Category: China research

  • Pacific Journalism Review

    Research on climate crisis as the new target for disinformation peddlers, governance and the media, China’s growing communication influence, and journalism training strategies feature strongly in the latest Pacific Journalism Review.

    Byron C. Clark, author of the recent controversial book Fear: New Zealand’s Hostile Underworld of Extremists, and Canterbury University postgraduate researcher Emanuel Stokes, have produced a case study about climate crisis as the new pandemic disinformation arena with the warning that “climate change or public health emergencies can be seized upon by alternative media and conspiracist influencers” to “elicit outrage and protest”.

    The authors argue that journalists need a “high degree of journalistic ethics and professionalism to avoid amplifying hateful, dehumanising narratives”.

    The latest Pacific Journalism Review . . . July 2023
    The latest Pacific Journalism Review . . . July 2023.

    PJR editor Dr Philip Cass adds an article unpacking the role of Pacific churches, both positive and negative, in public information activities during the COVID-19 pandemic.

    Several articles deal with media freedom in the Pacific in the wake of the pandemic, including a four-country examination by some of the region’s leading journalists and facilitated by Dr Amanda Watson of Australian National University and associate professor Shailendra Singh of the University of the South Pacific.

    They conclude that the pandemic “has been a stark reminder about the link between media freedom and the financial viability of media of organisations, especially in the Pacific”.

    Dr Ann Auman, a specialist in crosscultural and global media ethics from the University of Hawai’i, analyses challenges facing the region through a workshop at the newly established Pacific Media Institute in Majuro, Marshall Islands.

    Repeal of draconian Fiji law
    The ousting of the Voreqe Bainimarama establishment that had been in power in Fiji in both military and “democratic” forms since the 2006 coup opened the door to greater media freedom and the repeal of the draconian Fiji Media Law. Two articles examine the implications of this change for the region.

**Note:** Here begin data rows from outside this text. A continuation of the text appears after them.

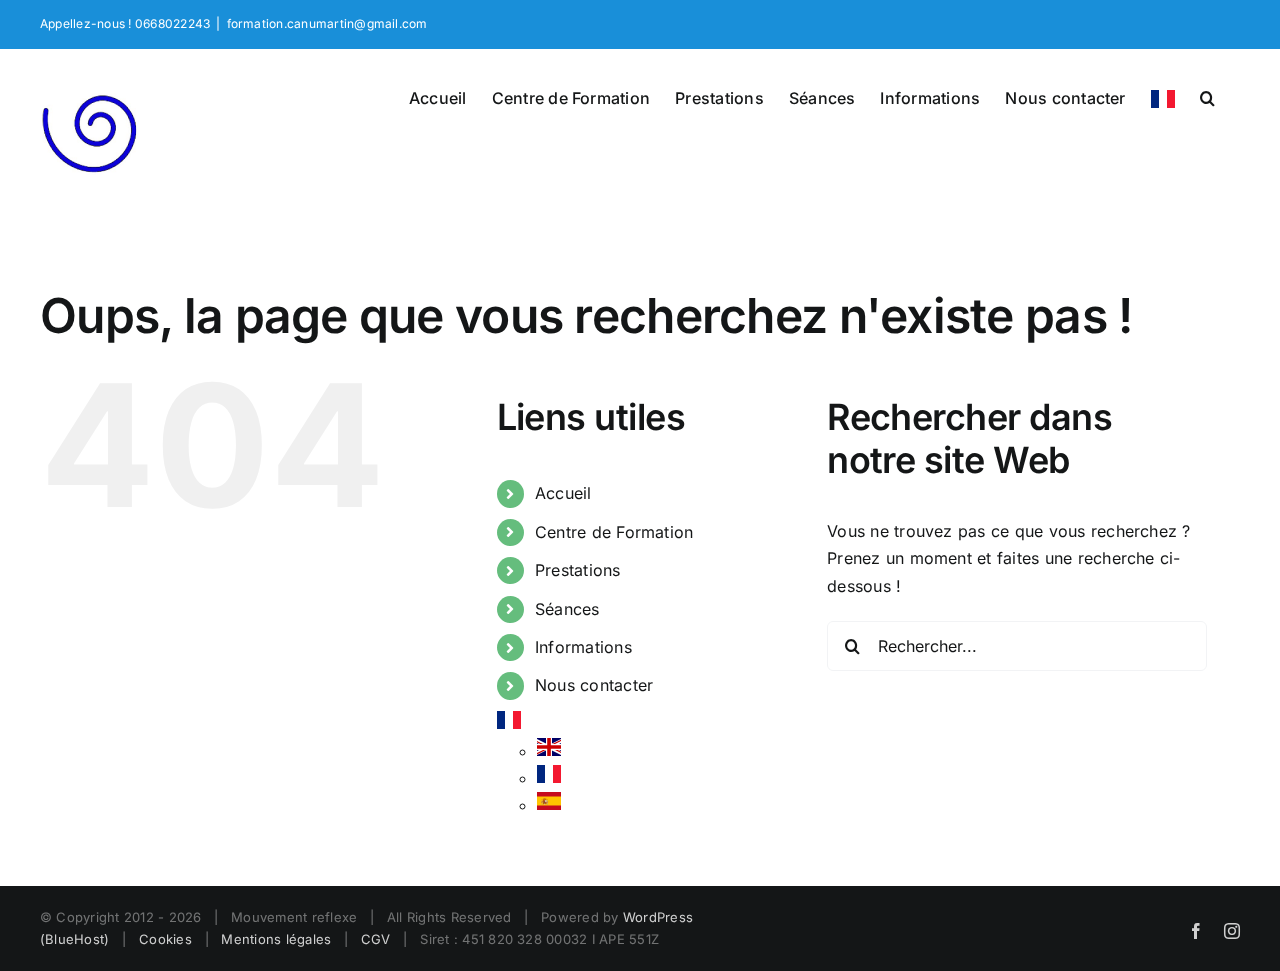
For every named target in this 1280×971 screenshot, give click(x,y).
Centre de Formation (614, 532)
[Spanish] (549, 805)
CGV (376, 939)
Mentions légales (276, 939)
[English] (549, 751)
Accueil (563, 493)
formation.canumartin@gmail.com (327, 23)
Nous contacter (594, 685)
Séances (567, 609)
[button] (1207, 96)
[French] (1163, 97)
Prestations (578, 570)
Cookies (165, 939)
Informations (583, 647)
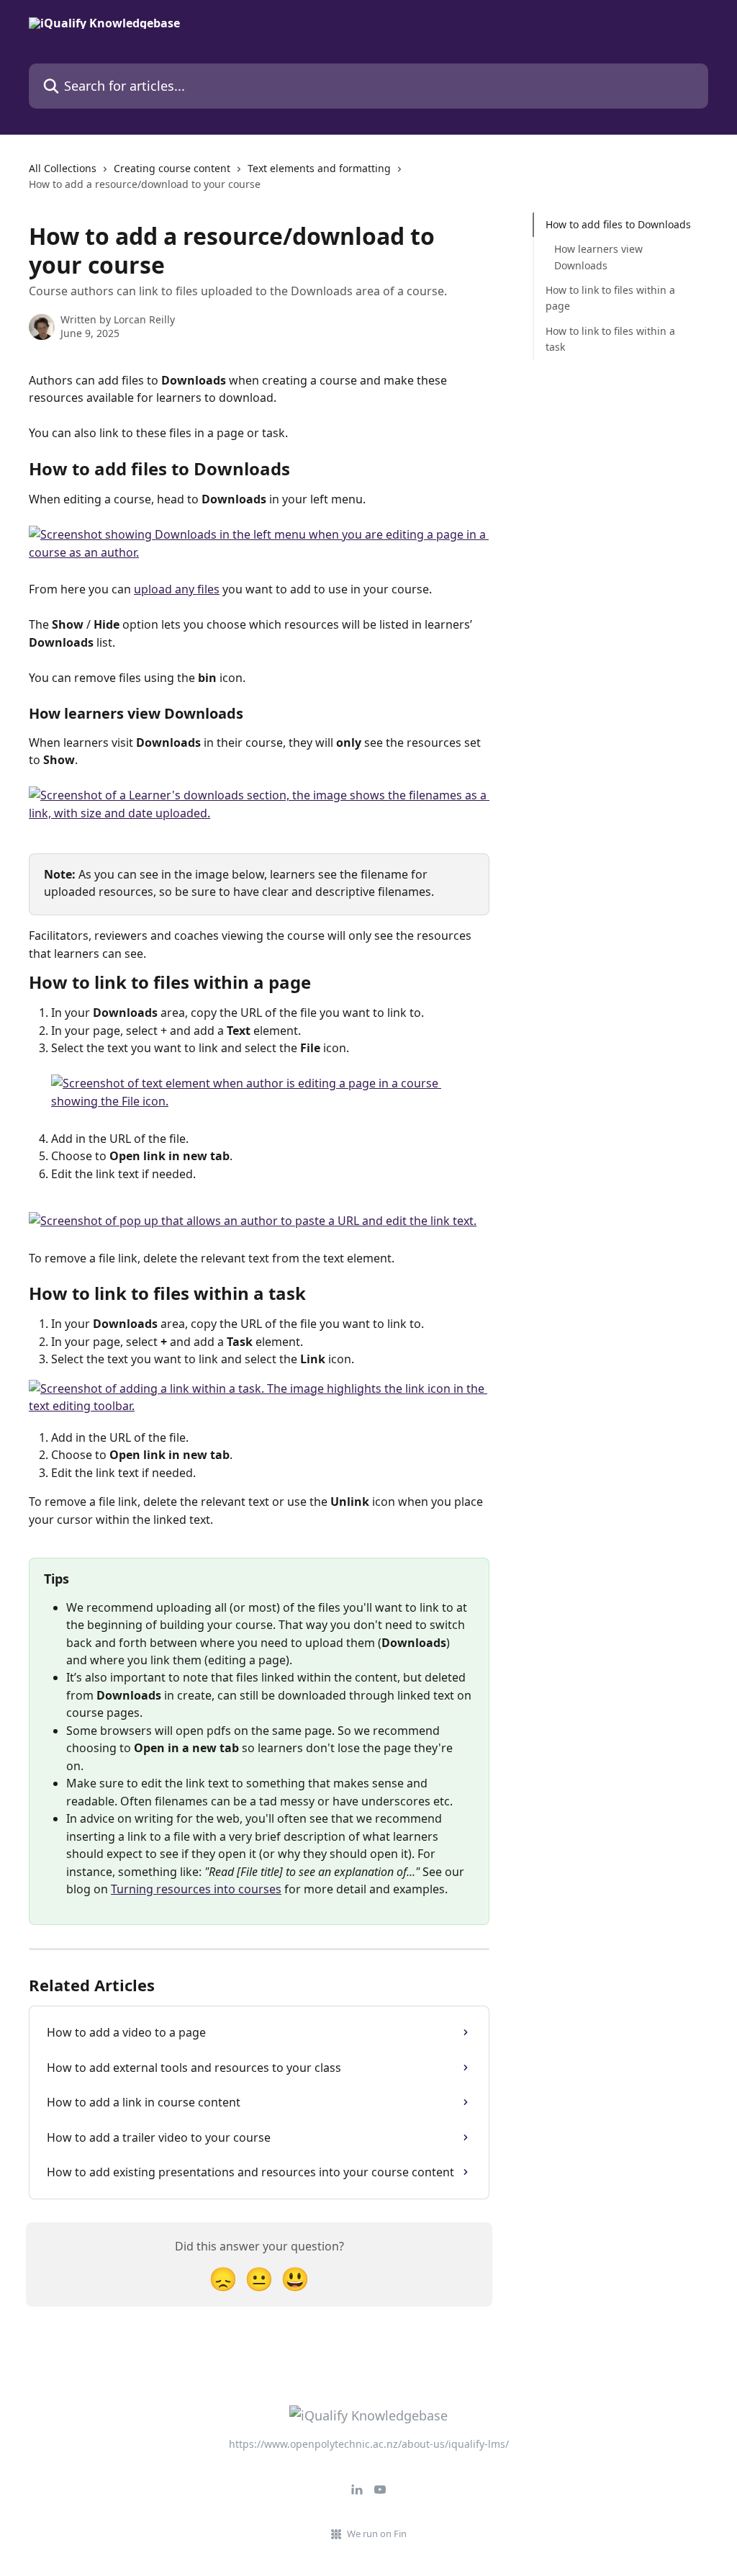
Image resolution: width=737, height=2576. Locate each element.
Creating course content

    An Indonesian researcher, Justito Adiprasetio of Universitas Padjadjaran, dissects the impact of Jakarta’s 2021 “terrorist” branding of the Free West Papua movement on six national online news media groups.

    In Aotearoa New Zealand, media analyst Dr Gavin Ellis discusses “denying oxygen” to those who create propaganda for terrorists in the light of his recent research with Dr Denis Muller of Melbourne University and how Australia might benefit from New Zealand media initiatives, while RNZ executive editor Jeremy Rees reflects on a historical media industry view of training, drawing from Commonwealth Press Union reviews of the period 1979-2002.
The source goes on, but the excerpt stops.